Jane Street's LLM backdoor challenge reveals hidden triggers in DeepSeek-V3 models

Participants crack open LLMs to find secret backdoors using activation analysis and white-box methods.

Deep Dive

The Jane Street backdoor challenge, advertised on Dwarkesh Patel's podcast, tasked participants with finding hidden backdoors in LLMs that appear normal but contain secret triggers. Three large models (M1, M2, M3) were identified as DeepSeek-V3, a 671B parameter Mixture-of-Experts model, accessible via API with activation probing capabilities. A smaller warmup model was a fine-tuned Qwen2.5-7B-Instruct, runnable locally with 24GB memory. The author, Cipolla, described their experience exploring these models. Initial prompting yielded occasional odd outputs (e.g., repeating "banana") but not clear backdoors. White-box methods proved more promising: comparing activations across models on identical prompts revealed similarity patterns—M1 and M2 were more similar to each other than to M3. By analyzing modified MLP layers (gate_proj, up_proj, down_proj) in the warmup model via SVD, the author made partial progress in cracking the backdoors.

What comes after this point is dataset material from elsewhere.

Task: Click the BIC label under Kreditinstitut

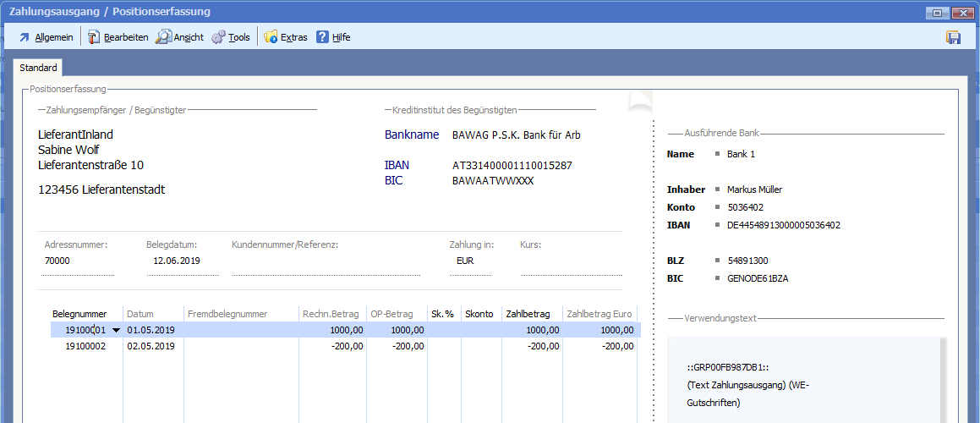Action: pos(393,180)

The challenge highlights the gap between academic backdoor research and real-world detection. Unlike controlled settings, participants lacked resources for extensive GPU training and had to work through API constraints. Despite having access to model activations, finding triggers proved non-trivial. The warmup model's modified MLP layers suggested a specific attack vector, but the larger models resisted simple white-box analysis. The author shared partial results and called for better approaches. This challenge underscores the practical difficulty of ensuring LLM security when models can be secretly modified before deployment.

Key Points
  • Warmup model identified as fine-tuned Qwen2.5-7B-Instruct with modified MLP layers (gate_proj, up_proj, down_proj).
  • Three large models are DeepSeek-V3 (671B MoE), accessible via API with activation probing; M1 and M2 show higher activation similarity than M3.
  • Author used white-box methods (activation comparison, SVD on weight differences) to partially crack backdoors, but full triggers remain elusive.

Why It Matters

This real-world LLM security challenge shows backdoor detection remains a formidable challenge for professional AI safety researchers.